- _Given problem_: Copy out, word for word, the lines below, from the line containing "The height and width of the screenshot is (783, 1364)." up to and including the line containing "tap(92, 95)".

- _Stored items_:

============================================================

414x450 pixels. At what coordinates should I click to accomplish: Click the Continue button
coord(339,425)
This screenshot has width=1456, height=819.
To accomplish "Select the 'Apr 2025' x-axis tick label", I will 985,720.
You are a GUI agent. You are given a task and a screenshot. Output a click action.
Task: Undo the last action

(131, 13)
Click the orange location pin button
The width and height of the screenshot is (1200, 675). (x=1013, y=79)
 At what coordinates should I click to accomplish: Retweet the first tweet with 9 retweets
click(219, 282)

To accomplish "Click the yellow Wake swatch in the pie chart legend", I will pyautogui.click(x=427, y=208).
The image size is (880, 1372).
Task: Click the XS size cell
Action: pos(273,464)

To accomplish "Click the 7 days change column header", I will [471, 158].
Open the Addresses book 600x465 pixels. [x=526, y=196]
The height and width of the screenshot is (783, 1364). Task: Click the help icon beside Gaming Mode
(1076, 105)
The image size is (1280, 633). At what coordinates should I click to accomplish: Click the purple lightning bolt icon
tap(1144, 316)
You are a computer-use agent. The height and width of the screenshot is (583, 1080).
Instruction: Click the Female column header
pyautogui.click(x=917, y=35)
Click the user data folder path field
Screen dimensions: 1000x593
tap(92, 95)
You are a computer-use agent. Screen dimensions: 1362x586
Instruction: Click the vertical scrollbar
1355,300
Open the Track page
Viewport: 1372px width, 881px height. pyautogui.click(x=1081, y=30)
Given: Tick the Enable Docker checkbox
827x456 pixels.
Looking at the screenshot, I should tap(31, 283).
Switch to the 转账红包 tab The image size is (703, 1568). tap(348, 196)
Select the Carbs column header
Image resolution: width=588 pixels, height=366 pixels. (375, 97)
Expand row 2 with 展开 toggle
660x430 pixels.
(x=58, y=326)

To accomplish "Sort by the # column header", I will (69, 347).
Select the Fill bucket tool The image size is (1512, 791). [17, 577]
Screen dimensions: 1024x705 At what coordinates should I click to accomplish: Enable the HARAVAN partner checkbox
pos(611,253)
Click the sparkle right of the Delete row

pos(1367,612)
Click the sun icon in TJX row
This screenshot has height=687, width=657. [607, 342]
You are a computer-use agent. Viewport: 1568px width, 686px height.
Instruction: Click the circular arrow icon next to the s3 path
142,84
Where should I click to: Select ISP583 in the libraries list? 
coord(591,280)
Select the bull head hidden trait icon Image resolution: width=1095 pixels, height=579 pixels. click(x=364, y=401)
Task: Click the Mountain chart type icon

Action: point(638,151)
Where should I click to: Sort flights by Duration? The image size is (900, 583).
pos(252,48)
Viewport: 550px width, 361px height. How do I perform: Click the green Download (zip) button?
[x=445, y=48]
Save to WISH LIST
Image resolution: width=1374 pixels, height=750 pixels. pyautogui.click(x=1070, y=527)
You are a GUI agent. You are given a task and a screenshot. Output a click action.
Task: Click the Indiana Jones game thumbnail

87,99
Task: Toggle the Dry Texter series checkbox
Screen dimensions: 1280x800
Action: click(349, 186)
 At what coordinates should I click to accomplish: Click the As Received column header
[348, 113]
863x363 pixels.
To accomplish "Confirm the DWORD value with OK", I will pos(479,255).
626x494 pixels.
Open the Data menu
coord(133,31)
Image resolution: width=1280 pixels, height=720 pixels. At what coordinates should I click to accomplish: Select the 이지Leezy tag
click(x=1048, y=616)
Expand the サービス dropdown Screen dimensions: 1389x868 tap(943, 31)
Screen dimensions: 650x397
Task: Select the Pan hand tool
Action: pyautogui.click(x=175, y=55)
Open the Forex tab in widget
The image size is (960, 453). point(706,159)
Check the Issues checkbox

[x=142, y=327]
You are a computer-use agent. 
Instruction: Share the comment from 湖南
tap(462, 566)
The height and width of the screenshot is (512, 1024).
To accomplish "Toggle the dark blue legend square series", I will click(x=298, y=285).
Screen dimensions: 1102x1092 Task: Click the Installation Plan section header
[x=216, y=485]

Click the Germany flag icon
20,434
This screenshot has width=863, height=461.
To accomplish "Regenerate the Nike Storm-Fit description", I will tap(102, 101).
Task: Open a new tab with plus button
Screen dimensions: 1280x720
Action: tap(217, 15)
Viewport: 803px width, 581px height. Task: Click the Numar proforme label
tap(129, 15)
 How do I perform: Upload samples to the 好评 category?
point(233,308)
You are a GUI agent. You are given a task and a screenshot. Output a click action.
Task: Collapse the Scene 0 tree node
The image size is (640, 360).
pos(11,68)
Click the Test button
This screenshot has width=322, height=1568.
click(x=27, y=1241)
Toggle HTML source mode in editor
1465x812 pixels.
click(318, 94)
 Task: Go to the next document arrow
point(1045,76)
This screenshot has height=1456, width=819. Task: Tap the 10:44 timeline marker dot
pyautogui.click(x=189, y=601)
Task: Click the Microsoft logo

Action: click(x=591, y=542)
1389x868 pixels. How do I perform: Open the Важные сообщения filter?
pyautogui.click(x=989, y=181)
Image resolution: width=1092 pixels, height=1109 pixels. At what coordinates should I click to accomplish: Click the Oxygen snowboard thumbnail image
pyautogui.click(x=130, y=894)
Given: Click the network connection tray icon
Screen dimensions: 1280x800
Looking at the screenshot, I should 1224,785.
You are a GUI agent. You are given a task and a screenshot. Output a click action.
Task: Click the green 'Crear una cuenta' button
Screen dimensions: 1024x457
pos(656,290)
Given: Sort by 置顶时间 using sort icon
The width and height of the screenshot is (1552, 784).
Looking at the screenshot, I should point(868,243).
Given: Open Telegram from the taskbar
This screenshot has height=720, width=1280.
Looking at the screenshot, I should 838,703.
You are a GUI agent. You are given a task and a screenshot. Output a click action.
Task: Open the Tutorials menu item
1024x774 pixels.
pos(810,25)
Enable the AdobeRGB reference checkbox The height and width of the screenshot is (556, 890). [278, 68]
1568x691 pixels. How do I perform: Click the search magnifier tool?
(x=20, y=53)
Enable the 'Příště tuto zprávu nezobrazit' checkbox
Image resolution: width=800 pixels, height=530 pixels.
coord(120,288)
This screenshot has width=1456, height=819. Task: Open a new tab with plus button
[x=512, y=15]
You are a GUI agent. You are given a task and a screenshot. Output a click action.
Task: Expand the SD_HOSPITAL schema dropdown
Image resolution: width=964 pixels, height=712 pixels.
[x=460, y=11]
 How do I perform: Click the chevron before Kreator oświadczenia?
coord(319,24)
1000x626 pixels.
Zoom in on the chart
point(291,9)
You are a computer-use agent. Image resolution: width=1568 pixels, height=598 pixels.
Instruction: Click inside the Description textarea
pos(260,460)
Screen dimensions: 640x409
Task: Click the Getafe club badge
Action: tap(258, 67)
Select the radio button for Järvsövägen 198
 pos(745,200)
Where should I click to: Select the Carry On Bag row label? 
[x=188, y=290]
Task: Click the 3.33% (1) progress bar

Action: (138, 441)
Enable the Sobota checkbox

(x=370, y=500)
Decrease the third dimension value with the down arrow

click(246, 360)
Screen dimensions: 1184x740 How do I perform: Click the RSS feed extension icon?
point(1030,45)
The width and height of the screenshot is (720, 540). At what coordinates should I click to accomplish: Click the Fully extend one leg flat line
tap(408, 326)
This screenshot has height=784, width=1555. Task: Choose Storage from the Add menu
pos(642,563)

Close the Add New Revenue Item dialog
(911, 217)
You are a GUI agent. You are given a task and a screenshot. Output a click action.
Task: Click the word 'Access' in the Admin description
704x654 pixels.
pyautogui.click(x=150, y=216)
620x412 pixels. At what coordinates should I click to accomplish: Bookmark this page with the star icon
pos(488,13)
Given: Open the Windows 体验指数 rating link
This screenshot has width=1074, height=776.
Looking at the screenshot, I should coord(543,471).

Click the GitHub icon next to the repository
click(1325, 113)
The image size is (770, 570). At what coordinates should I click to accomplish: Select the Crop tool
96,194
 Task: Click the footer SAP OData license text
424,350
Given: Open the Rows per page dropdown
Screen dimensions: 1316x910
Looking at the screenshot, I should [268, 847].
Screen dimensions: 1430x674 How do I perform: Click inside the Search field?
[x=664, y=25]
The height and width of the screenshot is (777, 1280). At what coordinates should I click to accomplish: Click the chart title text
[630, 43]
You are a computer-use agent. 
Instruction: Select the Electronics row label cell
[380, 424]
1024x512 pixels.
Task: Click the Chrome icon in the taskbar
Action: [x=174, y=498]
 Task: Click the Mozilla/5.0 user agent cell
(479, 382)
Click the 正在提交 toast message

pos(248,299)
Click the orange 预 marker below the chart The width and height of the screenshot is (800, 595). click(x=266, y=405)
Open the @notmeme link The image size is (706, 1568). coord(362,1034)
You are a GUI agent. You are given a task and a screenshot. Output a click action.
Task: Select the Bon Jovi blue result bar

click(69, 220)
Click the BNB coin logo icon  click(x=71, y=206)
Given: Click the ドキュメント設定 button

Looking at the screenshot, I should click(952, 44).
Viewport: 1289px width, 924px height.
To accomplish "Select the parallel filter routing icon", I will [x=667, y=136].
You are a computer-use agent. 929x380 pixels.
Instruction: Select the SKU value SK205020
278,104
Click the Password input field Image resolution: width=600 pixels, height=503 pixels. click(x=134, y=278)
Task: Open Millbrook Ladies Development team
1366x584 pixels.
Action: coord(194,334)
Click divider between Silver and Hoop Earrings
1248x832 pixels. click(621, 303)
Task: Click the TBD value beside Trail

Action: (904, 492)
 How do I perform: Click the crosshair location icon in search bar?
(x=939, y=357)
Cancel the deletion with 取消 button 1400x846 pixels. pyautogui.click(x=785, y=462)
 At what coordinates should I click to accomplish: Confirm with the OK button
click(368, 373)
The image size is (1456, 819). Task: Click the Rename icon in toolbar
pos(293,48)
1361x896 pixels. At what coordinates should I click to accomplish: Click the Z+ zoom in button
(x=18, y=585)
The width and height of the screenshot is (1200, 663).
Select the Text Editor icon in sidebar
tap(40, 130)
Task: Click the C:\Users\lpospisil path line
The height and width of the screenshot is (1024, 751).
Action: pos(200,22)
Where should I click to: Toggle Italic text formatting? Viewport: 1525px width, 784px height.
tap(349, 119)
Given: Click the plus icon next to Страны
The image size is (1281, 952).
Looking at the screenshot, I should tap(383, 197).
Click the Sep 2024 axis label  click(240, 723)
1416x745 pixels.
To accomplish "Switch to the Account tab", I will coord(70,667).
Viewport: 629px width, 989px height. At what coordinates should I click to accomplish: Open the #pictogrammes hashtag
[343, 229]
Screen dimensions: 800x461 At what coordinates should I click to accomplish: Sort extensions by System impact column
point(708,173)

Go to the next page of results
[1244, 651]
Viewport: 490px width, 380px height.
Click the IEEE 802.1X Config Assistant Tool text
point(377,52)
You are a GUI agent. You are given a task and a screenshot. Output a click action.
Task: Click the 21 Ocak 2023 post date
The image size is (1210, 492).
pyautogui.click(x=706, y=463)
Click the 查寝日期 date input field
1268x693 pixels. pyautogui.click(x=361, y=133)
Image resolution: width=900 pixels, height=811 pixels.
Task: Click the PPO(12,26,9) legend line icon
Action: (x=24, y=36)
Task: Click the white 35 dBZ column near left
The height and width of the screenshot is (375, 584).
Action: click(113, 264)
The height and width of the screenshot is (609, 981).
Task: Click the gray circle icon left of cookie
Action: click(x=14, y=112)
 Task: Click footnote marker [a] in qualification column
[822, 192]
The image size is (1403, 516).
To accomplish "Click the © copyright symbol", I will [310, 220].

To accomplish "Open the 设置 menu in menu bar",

============================================================

- _Response to this task_:
The height and width of the screenshot is (783, 1364). Task: Click the help icon beside Gaming Mode
(1076, 105)
The image size is (1280, 633). At what coordinates should I click to accomplish: Click the purple lightning bolt icon
tap(1144, 316)
You are a computer-use agent. The height and width of the screenshot is (583, 1080).
Instruction: Click the Female column header
pyautogui.click(x=917, y=35)
Click the user data folder path field
Screen dimensions: 1000x593
tap(92, 95)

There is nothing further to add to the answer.